To be done
How many lines in the rows below contain the string "Гладков"? Reply with the number alone.
+++ Given entries +++
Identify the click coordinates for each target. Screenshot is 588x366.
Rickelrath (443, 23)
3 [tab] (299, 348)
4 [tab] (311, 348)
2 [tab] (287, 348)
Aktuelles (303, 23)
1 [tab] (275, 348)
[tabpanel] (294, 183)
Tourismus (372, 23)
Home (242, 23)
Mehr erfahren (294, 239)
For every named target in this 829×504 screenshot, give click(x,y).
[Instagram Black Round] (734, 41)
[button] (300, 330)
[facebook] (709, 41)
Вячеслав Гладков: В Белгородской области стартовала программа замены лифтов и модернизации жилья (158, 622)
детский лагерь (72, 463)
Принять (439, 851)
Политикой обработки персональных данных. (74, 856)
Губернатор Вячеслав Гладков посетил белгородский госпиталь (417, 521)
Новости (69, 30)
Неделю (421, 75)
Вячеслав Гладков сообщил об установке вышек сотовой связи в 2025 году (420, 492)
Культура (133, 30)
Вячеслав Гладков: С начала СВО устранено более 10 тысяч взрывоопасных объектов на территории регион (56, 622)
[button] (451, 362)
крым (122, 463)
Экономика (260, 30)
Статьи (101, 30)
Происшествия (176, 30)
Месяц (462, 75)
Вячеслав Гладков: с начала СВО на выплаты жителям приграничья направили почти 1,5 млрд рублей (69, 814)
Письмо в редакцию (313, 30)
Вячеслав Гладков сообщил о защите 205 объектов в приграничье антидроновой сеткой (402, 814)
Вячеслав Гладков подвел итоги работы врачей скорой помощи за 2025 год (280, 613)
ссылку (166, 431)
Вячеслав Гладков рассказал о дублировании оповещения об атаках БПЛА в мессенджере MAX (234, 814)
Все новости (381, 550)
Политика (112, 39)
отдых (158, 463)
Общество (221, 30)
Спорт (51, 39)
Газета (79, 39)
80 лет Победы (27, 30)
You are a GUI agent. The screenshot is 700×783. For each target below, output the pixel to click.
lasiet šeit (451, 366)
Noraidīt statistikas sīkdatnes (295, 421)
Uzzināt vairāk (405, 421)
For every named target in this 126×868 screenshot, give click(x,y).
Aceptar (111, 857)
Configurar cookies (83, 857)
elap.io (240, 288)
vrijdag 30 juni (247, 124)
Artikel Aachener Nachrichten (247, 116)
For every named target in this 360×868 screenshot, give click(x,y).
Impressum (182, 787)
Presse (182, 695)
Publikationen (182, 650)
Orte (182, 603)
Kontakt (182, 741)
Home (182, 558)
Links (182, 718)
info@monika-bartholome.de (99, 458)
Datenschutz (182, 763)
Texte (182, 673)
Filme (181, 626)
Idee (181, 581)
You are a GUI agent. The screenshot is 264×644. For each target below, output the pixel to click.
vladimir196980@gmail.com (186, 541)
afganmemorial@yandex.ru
+++
Exercise solution
8